Been thinking about the workplace a little this week. Here’s my top five.

  1. This isn’t about libraries but it’s a thing many librarians should read. Why it’s better for a workplace to avoid a toxic employee over hiring a superstar. The Harvard Business Review lays it out. We in libraries all know it, but this is science to support our many feels.
  2. I really wish the DPLA would mix up their front page a little but I did learn about their new Source Sets from our local Vermont contact when I was at VLA. Curated primary source documents with teaching guides and links to more information. Here’s one on the food stamp program in the US.
  3. Stanford University Libraries puts out a useful annual Copyright Reminder document for faculty and staff. Their new one is out and outlines key copyright issues for 2016.
  4. Being dedicated to accessibility should also include knowing how to find useful things for our patrons that our libraries may not have. With this in mind, it’s worth making you aware of PornHub’s launch of described audio of their most popular videos. You can find it by searching for the “narrated” tag. An earlier web project called PornfortheBlind.org is still online as well.
  5. Very exited to see the results of the IMLS funding to help the Indigenous Digital Archive get up and running. You can follow their Twitter account to stay abreast of developments.

I pay no more than top legal price food stamp image.

praxis and passports – Two very different talks in one long day

Now that I’ve stopped being webinar-resistant (I thank lots of meditation and more free time), I’ve been enjoying getting to give a lot of different types of presentations.

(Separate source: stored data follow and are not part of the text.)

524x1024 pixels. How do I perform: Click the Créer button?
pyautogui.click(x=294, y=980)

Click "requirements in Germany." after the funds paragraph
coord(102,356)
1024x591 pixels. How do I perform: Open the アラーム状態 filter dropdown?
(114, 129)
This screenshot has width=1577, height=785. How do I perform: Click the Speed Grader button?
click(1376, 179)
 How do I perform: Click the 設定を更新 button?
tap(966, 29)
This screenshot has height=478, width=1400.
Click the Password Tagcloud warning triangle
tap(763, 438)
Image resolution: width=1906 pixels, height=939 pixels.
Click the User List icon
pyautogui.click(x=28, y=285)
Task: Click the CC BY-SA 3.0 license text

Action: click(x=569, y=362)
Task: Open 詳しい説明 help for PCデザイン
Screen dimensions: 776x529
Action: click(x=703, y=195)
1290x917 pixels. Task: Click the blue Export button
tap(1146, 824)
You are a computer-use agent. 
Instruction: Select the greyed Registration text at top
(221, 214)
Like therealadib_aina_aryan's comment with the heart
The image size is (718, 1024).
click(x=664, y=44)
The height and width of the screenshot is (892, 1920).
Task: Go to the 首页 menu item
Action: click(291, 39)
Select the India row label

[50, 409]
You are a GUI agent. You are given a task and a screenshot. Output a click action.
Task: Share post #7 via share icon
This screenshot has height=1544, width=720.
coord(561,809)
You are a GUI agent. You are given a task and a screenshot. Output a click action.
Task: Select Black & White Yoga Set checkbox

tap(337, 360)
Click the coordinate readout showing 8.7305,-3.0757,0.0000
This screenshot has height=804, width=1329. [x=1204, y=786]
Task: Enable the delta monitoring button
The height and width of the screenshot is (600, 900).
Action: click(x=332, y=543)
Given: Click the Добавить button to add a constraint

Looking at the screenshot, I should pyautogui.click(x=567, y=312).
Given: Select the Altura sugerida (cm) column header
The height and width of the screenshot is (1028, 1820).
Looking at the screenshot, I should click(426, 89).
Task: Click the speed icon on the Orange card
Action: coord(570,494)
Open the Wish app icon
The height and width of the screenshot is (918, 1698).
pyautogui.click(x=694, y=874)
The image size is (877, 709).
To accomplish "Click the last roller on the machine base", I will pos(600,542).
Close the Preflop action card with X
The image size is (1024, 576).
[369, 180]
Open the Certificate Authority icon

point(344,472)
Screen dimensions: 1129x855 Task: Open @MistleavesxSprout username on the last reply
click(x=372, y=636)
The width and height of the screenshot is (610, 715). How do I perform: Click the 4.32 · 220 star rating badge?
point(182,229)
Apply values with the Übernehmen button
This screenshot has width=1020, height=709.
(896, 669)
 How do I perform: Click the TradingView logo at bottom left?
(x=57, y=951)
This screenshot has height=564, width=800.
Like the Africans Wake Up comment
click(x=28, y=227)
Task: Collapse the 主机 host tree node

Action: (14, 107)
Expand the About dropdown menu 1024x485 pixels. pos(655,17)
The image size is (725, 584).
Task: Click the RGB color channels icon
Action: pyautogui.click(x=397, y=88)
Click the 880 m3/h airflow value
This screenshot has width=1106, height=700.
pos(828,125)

Thanks to the oddness of scheduling, I did two very different talks on Wednesday. The first one was for NCompass Live who does great continuing ed stuff, all of it available online for free. I talked about the Passport to Vermont Libraries program (program website) in depth for about an hour and took questions. Small crowd, maybe 14 people. No live-tweeting. Fun. They put their recordings up on YouTube and you can watch mine here.

shot of the inside cover of 2015's passport

The second talk was for the SJSU-sponsored Library 2.016 Worldwide Virtual Conference. Michael Stephens was putting this one together and I was one of five people on a joint keynote thing, so I had about eight minutes. To me eight minutes means “One big idea” and so I decided to take a critlib angle and talk about how the library just IS a classroom and what it means to learn in a less-structured environment. There were maybe 400 people logged into a somewhat hectic Blackboard environment. You can listen to the recorded talks here, but I extracted mine into an eight minute (somewhat clunky-sounding) video if you just want to check that one out. As always, my notes and slides are available on my website. This was a particularly good looking set of slides if I do say so myself. This image is the catchphrase that seemed to scoot around the Twitters.

the library is the classroom where we learn to be human

As always, it was really fun to get to interact with listeners (in both situations) and get to see what other people are jazzed about and talking about.